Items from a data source
▼
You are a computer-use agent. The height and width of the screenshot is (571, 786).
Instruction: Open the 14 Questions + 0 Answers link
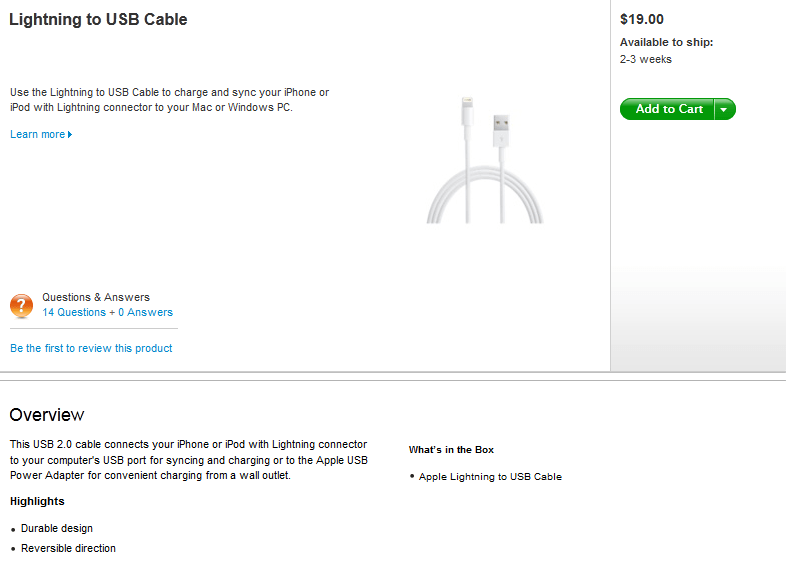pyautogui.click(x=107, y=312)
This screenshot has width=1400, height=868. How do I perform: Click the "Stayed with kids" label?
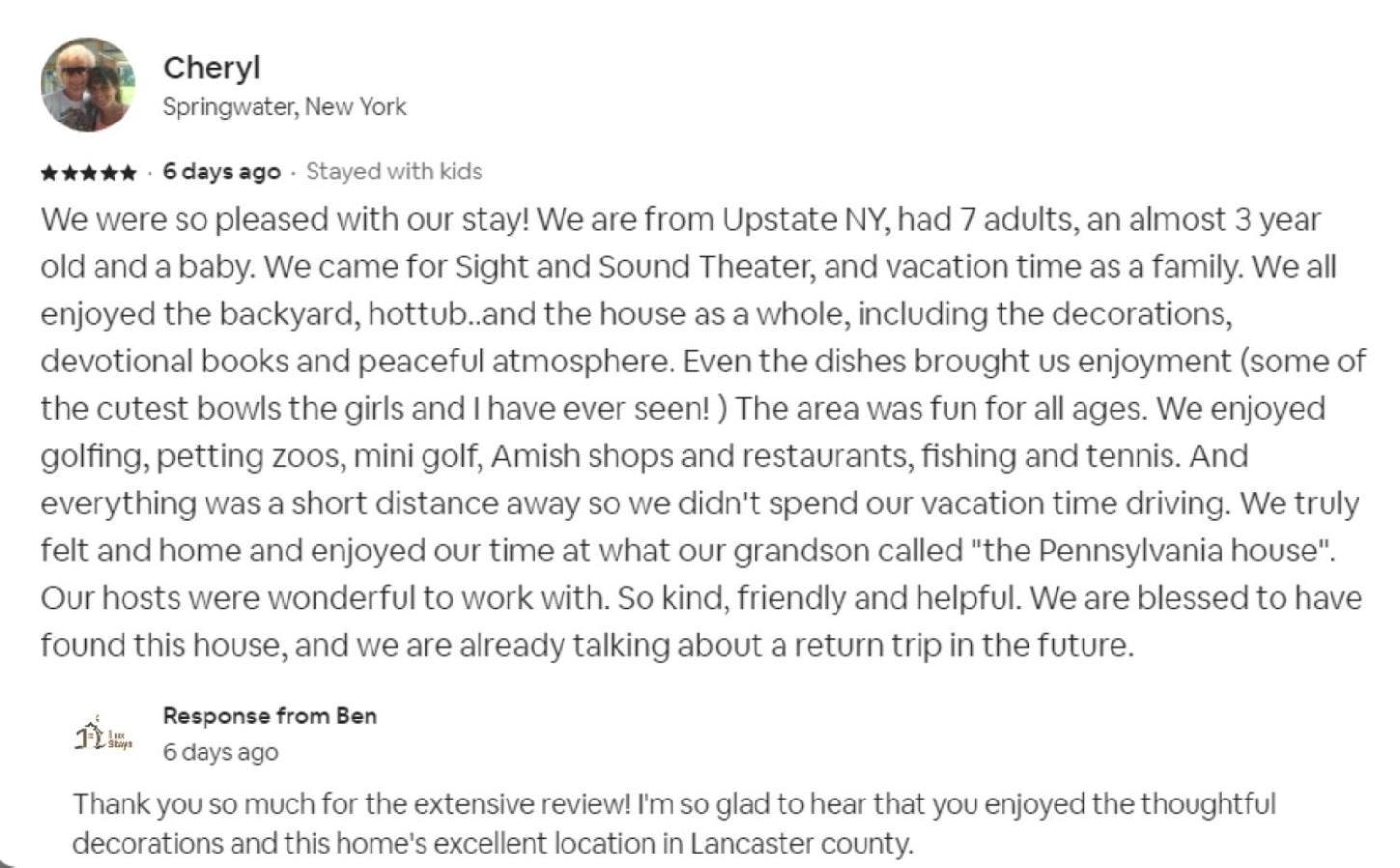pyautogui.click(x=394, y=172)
▲
▶ YOUR TASK
All entries must come back exactly as written, though without their pictures.

▶ EXERCISE RESULT
You are a computer-use agent. The height and width of the screenshot is (571, 786).
Instruction: Open the 14 Questions + 0 Answers link
pyautogui.click(x=107, y=312)
This screenshot has width=1400, height=868. How do I perform: Click the "Stayed with kids" label?
pyautogui.click(x=394, y=172)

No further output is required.